→ Work to complete
Look through the data below and extract, unchanged, the lines from the one that contains "At what coordinates should I click to accomplish: Retweet" to the one that contains "552x689 pixels.", both included.

→ Records supplied
━━━━━━━━

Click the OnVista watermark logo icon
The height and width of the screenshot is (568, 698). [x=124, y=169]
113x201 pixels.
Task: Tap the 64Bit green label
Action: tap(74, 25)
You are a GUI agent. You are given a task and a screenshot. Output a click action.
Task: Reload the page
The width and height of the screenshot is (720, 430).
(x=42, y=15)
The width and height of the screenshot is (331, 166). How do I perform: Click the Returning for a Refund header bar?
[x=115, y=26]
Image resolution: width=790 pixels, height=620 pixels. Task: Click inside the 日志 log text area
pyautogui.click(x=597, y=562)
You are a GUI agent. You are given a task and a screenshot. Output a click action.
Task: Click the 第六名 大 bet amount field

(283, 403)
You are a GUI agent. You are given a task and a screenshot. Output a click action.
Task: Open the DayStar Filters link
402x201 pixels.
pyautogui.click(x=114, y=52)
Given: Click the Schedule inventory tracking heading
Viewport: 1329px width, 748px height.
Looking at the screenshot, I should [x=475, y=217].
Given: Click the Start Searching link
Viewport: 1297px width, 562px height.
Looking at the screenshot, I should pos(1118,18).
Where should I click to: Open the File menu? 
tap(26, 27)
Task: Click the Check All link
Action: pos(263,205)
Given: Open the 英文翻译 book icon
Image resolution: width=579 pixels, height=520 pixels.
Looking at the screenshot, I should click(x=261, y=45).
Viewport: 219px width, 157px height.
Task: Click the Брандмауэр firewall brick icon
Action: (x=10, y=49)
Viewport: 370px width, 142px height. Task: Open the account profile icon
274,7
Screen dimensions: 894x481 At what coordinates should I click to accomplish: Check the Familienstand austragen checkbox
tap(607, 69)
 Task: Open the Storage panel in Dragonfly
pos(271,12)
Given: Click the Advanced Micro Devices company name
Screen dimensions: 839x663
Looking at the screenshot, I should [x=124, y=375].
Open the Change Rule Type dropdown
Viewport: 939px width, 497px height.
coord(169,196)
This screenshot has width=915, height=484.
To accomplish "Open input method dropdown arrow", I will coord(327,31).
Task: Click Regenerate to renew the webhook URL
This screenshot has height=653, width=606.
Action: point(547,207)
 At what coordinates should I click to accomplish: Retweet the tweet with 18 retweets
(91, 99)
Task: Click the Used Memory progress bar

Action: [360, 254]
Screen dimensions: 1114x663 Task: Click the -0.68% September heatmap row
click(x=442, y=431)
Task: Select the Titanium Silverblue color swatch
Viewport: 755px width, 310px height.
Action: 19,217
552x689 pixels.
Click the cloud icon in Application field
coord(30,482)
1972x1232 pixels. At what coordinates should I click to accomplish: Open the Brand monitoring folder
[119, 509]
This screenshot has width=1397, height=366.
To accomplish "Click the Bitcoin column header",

━━━━━━━━

→ Expected output
 At what coordinates should I click to accomplish: Retweet the tweet with 18 retweets
(91, 99)
Task: Click the Used Memory progress bar

Action: [360, 254]
Screen dimensions: 1114x663 Task: Click the -0.68% September heatmap row
click(x=442, y=431)
Task: Select the Titanium Silverblue color swatch
Viewport: 755px width, 310px height.
Action: 19,217
552x689 pixels.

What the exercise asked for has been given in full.